:: RECORD EXTRACTS ::

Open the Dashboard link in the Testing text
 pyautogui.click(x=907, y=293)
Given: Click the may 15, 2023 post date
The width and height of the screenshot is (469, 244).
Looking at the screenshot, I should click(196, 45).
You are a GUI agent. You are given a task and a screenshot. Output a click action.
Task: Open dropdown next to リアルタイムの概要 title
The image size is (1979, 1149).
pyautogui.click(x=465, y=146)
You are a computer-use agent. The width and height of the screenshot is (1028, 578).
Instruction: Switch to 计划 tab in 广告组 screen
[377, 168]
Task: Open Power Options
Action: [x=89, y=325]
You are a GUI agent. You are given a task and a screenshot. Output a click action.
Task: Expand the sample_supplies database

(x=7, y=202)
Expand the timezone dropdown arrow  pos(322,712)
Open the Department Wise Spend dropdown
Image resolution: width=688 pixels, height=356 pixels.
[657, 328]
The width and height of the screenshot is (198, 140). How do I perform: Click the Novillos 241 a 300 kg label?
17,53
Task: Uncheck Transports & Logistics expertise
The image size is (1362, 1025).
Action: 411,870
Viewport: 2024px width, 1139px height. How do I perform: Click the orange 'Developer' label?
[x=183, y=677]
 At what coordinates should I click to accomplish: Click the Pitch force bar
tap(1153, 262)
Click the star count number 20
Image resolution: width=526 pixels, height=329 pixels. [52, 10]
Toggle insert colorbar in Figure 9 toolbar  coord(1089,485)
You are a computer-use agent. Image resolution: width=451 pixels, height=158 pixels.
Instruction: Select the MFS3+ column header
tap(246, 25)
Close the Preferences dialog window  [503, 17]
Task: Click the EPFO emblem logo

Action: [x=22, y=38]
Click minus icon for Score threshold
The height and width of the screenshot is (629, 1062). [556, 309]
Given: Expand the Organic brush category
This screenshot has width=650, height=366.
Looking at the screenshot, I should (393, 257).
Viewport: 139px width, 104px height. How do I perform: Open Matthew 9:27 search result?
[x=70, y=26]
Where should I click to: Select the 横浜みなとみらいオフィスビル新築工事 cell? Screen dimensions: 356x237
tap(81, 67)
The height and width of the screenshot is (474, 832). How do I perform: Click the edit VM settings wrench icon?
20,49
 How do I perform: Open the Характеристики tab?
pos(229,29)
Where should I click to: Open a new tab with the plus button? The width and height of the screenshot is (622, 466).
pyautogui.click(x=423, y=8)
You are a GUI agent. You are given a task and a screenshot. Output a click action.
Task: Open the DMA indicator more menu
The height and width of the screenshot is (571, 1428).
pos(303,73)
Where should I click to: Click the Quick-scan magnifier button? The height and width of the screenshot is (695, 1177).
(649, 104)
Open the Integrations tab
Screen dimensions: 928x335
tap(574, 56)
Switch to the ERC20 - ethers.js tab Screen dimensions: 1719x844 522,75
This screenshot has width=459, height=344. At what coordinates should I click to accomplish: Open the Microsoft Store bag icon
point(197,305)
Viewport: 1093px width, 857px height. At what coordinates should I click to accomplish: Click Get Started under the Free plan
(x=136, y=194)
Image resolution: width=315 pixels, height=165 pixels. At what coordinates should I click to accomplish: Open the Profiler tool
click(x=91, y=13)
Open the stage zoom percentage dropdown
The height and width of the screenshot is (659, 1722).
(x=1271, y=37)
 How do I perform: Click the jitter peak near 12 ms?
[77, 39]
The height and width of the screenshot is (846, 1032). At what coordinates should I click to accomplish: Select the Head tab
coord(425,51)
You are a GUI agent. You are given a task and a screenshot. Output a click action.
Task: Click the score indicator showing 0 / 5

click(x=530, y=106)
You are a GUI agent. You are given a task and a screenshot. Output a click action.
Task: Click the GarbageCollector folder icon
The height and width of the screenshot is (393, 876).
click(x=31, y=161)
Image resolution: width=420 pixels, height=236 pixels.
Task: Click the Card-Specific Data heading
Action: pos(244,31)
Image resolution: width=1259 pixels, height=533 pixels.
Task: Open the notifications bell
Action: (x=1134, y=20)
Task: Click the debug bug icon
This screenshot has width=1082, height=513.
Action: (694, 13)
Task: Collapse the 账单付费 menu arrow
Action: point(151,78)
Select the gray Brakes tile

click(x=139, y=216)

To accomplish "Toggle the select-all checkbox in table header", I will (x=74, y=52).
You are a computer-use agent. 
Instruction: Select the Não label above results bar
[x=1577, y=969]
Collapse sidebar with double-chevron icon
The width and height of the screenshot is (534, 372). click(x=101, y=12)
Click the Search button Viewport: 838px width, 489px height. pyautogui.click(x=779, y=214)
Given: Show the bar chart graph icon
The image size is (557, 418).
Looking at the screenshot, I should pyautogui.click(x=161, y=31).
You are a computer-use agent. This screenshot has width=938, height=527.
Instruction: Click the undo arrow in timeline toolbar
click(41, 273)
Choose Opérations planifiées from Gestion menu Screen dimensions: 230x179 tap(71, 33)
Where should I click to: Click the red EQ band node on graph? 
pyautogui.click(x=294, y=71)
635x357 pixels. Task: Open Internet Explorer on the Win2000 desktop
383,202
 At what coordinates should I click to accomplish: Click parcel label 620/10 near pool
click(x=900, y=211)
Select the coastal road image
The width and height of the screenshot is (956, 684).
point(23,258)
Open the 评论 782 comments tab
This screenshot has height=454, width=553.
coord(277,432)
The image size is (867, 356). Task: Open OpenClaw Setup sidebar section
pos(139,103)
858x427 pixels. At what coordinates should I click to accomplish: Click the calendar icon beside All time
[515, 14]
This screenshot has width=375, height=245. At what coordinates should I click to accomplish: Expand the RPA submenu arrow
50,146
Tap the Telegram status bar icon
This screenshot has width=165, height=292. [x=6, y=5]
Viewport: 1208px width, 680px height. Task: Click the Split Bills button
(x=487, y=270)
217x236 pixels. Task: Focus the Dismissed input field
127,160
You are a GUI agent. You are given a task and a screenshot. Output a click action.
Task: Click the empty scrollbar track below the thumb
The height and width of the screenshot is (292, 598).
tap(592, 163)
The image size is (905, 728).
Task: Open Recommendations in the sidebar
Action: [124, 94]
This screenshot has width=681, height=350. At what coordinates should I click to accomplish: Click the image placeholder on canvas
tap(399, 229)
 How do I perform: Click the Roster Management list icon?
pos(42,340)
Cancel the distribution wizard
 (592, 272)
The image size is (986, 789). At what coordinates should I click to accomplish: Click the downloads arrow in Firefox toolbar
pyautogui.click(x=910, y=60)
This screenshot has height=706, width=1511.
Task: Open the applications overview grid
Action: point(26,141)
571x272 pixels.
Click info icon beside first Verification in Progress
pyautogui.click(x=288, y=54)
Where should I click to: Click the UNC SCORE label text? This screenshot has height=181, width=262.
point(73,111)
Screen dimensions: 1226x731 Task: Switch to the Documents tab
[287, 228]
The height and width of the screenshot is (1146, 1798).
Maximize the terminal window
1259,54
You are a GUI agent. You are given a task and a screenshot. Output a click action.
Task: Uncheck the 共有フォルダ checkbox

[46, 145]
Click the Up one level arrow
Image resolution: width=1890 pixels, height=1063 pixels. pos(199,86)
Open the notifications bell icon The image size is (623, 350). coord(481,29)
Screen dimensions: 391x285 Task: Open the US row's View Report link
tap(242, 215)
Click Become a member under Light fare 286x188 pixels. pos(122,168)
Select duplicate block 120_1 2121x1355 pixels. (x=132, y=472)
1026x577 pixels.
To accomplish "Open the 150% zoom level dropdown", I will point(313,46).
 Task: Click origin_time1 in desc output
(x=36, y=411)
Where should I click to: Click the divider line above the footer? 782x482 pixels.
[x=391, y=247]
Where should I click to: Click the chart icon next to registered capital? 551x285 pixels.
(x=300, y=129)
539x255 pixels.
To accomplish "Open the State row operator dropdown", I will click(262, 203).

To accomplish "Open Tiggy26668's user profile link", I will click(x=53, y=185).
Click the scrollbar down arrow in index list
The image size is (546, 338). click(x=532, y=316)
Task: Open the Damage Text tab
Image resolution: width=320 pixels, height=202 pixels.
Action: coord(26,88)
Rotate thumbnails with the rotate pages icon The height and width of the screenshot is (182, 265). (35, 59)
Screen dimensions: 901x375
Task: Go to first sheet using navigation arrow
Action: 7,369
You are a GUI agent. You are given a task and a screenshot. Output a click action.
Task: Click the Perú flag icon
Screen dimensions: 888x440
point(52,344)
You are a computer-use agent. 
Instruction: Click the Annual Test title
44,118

:::

> _WHAT TO PRODUCE_:
Copy everything from the line containing "Task: Click the EPFO emblem logo" down to the line containing "click(x=530, y=106)", keeping both of those lines and changing nothing.

> _SOLUTION FOR THIS EXERCISE_:
Task: Click the EPFO emblem logo

Action: [x=22, y=38]
Click minus icon for Score threshold
The height and width of the screenshot is (629, 1062). [556, 309]
Given: Expand the Organic brush category
This screenshot has width=650, height=366.
Looking at the screenshot, I should (393, 257).
Viewport: 139px width, 104px height. How do I perform: Open Matthew 9:27 search result?
[x=70, y=26]
Where should I click to: Select the 横浜みなとみらいオフィスビル新築工事 cell? Screen dimensions: 356x237
tap(81, 67)
The height and width of the screenshot is (474, 832). How do I perform: Click the edit VM settings wrench icon?
20,49
 How do I perform: Open the Характеристики tab?
pos(229,29)
Where should I click to: Open a new tab with the plus button? The width and height of the screenshot is (622, 466).
pyautogui.click(x=423, y=8)
You are a GUI agent. You are given a task and a screenshot. Output a click action.
Task: Open the DMA indicator more menu
The height and width of the screenshot is (571, 1428).
pos(303,73)
Where should I click to: Click the Quick-scan magnifier button? The height and width of the screenshot is (695, 1177).
(649, 104)
Open the Integrations tab
Screen dimensions: 928x335
tap(574, 56)
Switch to the ERC20 - ethers.js tab Screen dimensions: 1719x844 522,75
This screenshot has width=459, height=344. At what coordinates should I click to accomplish: Open the Microsoft Store bag icon
point(197,305)
Viewport: 1093px width, 857px height. At what coordinates should I click to accomplish: Click Get Started under the Free plan
(x=136, y=194)
Image resolution: width=315 pixels, height=165 pixels. At what coordinates should I click to accomplish: Open the Profiler tool
click(x=91, y=13)
Open the stage zoom percentage dropdown
The height and width of the screenshot is (659, 1722).
(x=1271, y=37)
 How do I perform: Click the jitter peak near 12 ms?
[77, 39]
The height and width of the screenshot is (846, 1032). At what coordinates should I click to accomplish: Select the Head tab
coord(425,51)
You are a GUI agent. You are given a task and a screenshot. Output a click action.
Task: Click the score indicator showing 0 / 5

click(x=530, y=106)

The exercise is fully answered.